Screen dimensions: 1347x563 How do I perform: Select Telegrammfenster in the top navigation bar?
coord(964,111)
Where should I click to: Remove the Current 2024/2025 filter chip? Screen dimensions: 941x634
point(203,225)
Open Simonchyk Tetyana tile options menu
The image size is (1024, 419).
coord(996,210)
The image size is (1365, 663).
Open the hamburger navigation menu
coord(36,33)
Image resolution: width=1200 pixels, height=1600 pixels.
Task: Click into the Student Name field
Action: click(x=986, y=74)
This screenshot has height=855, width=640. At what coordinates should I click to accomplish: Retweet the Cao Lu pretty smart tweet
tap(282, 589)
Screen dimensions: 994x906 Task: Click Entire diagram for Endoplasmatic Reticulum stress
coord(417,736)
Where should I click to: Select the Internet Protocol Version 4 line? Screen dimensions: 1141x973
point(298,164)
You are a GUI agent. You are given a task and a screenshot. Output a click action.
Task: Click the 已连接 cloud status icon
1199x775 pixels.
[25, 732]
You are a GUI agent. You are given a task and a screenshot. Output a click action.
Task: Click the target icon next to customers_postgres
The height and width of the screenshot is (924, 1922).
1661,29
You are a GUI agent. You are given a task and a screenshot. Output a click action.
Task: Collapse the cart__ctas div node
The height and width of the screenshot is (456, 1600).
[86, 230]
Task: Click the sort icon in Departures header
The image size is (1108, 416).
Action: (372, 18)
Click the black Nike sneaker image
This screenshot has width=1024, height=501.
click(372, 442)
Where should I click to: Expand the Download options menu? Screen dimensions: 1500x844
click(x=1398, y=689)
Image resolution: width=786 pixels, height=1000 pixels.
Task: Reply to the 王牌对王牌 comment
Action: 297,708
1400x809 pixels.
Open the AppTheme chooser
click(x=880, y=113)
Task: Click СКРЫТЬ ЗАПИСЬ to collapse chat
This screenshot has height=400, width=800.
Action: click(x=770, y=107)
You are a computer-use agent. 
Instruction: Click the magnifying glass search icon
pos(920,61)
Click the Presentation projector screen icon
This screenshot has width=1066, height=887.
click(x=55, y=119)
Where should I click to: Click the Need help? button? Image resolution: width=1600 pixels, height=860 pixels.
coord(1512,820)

WORK ORDER: Every entry must be set down exactly, with nothing left out.

TASK RESPONSE:
Screen dimensions: 1347x563 How do I perform: Select Telegrammfenster in the top navigation bar?
coord(964,111)
Where should I click to: Remove the Current 2024/2025 filter chip? Screen dimensions: 941x634
point(203,225)
Open Simonchyk Tetyana tile options menu
The image size is (1024, 419).
coord(996,210)
The image size is (1365, 663).
Open the hamburger navigation menu
coord(36,33)
Image resolution: width=1200 pixels, height=1600 pixels.
Task: Click into the Student Name field
Action: click(x=986, y=74)
This screenshot has height=855, width=640. At what coordinates should I click to accomplish: Retweet the Cao Lu pretty smart tweet
tap(282, 589)
Screen dimensions: 994x906 Task: Click Entire diagram for Endoplasmatic Reticulum stress
coord(417,736)
Where should I click to: Select the Internet Protocol Version 4 line? Screen dimensions: 1141x973
point(298,164)
You are a GUI agent. You are given a task and a screenshot. Output a click action.
Task: Click the 已连接 cloud status icon
1199x775 pixels.
[25, 732]
You are a GUI agent. You are given a task and a screenshot. Output a click action.
Task: Click the target icon next to customers_postgres
The height and width of the screenshot is (924, 1922).
1661,29
You are a GUI agent. You are given a task and a screenshot. Output a click action.
Task: Collapse the cart__ctas div node
The height and width of the screenshot is (456, 1600).
[86, 230]
Task: Click the sort icon in Departures header
The image size is (1108, 416).
Action: (372, 18)
Click the black Nike sneaker image
This screenshot has width=1024, height=501.
click(372, 442)
Where should I click to: Expand the Download options menu? Screen dimensions: 1500x844
click(x=1398, y=689)
Image resolution: width=786 pixels, height=1000 pixels.
Task: Reply to the 王牌对王牌 comment
Action: 297,708
1400x809 pixels.
Open the AppTheme chooser
click(x=880, y=113)
Task: Click СКРЫТЬ ЗАПИСЬ to collapse chat
This screenshot has height=400, width=800.
Action: click(x=770, y=107)
You are a computer-use agent. 
Instruction: Click the magnifying glass search icon
pos(920,61)
Click the Presentation projector screen icon
This screenshot has width=1066, height=887.
click(x=55, y=119)
Where should I click to: Click the Need help? button? Image resolution: width=1600 pixels, height=860 pixels.
coord(1512,820)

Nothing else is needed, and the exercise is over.